After several hours of charging and trying to get this to work, I think this device is destined for the Goodwill donation box. I had to install an old version of the Palm Desktop, and to do that, I had to manually install drivers for the Tungsten. One of the two did not work correctly, and neither would work unless I disabled core memory protection on my laptop. I did disable memory protection for a few hours but have reverted that setting as I’m uncomfortable relaxing my security profile that much.

Now that I have several hours of nostalgia behind me, I remember more clearly what a pain these little things could be at times! If I need a reminder of old Palm Pilot apps, I can always choose to operate a Palm Pilot emulator at https://archive.org/details/softwarelibrary_palm_apps!

2.5 – Updating DMR Hotspot

It’s been a few weeks since I booted up my self-assembled DMR hotspot. If you read that post, you’ll remember that I chose to install the WPSD software for this build.

To update, click on Admin in the Dashboard, then select WPSD Update:

Admin menu in WPSD dashboard
Admin menu in WPSD dashboard

Updating runs from a script and proceeded smoothly:

WPSD Software Update screen
WPSD Software Update screen

After updating, the software reloads so you can check that everything is working as it should in the Dashboard view:

WPSD Digital Voice Dashboard
WPSD Digital Voice Dashboard

Note that in this view of the Dashboard, I have previously selected Sysinfo to show the top row with CPU Load, CPU Temp, and other parameters.

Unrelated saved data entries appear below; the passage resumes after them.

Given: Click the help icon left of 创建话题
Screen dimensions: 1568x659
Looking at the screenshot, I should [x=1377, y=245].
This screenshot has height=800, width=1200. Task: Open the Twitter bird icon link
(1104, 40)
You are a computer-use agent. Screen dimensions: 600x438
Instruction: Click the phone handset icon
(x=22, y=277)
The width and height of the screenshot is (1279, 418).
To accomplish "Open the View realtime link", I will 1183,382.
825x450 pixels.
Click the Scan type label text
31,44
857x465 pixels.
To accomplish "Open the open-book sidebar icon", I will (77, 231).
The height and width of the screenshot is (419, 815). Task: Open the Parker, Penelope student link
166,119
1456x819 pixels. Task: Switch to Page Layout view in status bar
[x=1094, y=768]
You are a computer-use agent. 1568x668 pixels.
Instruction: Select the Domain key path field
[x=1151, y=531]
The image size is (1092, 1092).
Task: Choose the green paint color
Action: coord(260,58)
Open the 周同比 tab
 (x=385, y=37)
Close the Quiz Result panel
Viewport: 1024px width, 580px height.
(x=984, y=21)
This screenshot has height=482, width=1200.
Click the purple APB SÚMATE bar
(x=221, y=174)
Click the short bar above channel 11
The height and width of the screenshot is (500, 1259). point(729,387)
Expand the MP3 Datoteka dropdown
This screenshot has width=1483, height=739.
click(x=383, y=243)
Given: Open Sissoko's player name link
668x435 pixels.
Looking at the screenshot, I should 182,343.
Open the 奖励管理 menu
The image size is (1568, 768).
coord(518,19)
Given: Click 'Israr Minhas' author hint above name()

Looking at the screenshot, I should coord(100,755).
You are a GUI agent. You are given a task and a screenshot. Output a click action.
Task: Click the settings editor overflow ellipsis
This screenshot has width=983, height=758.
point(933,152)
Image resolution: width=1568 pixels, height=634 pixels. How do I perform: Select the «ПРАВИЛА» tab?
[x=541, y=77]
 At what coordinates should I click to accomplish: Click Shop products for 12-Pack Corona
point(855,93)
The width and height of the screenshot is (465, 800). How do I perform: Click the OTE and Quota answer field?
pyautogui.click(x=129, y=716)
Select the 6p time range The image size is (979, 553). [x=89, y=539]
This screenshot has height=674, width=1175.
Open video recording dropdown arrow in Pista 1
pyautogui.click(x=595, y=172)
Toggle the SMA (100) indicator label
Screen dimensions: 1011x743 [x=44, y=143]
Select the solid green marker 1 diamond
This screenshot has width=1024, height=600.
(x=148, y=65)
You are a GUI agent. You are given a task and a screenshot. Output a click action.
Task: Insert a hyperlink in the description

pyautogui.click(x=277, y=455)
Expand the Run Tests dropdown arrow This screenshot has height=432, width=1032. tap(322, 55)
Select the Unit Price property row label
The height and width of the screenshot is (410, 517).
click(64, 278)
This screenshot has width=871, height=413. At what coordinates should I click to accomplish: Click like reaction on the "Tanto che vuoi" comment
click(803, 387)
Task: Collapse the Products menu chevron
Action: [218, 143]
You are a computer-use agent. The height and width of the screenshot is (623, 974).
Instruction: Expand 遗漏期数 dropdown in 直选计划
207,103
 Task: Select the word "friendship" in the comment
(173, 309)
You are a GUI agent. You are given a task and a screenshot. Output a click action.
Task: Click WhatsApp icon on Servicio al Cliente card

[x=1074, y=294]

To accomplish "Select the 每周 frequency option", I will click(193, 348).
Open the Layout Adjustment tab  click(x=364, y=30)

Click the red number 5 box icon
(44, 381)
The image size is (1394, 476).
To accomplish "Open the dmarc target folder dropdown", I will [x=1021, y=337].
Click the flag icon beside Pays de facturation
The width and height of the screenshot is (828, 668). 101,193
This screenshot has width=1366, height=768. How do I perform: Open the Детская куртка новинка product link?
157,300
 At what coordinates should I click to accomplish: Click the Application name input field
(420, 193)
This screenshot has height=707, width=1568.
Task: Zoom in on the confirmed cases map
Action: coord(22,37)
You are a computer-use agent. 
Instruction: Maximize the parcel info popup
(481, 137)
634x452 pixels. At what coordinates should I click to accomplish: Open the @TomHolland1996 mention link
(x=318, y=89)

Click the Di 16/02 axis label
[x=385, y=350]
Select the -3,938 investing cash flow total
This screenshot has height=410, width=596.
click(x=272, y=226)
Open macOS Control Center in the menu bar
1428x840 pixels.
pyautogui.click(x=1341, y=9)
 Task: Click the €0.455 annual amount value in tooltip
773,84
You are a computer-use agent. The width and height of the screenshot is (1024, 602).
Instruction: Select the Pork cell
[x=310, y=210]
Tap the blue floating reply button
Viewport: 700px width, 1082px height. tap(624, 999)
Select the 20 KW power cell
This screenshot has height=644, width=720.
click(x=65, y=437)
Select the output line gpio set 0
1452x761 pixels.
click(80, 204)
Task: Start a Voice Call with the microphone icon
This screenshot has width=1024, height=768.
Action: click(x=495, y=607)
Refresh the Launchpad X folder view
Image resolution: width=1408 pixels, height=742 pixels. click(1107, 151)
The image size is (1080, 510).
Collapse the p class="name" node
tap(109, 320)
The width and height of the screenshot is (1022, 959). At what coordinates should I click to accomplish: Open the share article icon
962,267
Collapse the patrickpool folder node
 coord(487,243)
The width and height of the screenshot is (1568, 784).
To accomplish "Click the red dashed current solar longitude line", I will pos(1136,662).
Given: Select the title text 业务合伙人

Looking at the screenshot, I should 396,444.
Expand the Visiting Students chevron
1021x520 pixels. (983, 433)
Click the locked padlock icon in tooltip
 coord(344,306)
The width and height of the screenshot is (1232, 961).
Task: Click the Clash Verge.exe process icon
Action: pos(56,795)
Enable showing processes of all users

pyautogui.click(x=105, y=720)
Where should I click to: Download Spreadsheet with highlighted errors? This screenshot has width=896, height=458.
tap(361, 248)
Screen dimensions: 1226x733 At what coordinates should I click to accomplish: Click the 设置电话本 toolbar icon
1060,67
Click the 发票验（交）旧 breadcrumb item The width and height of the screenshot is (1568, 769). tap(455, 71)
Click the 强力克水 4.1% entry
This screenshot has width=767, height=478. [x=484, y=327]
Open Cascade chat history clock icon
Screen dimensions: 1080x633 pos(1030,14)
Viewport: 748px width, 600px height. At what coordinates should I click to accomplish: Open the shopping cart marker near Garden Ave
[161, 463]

To shut down properly, open the Admin menu, then select Power. You’ll get a screen that lets you Reboot or Shutdown. If you select Shutdown, wait at least 30 seconds before unplugging the hotspot from power.

WPSD Power screen
WPSD Power screen
Wait 30 seconds
Wait 30 seconds

I have to admit that I like how WPSD is working and again extend my appreciation to Ben AB7I for bringing this software to my attention.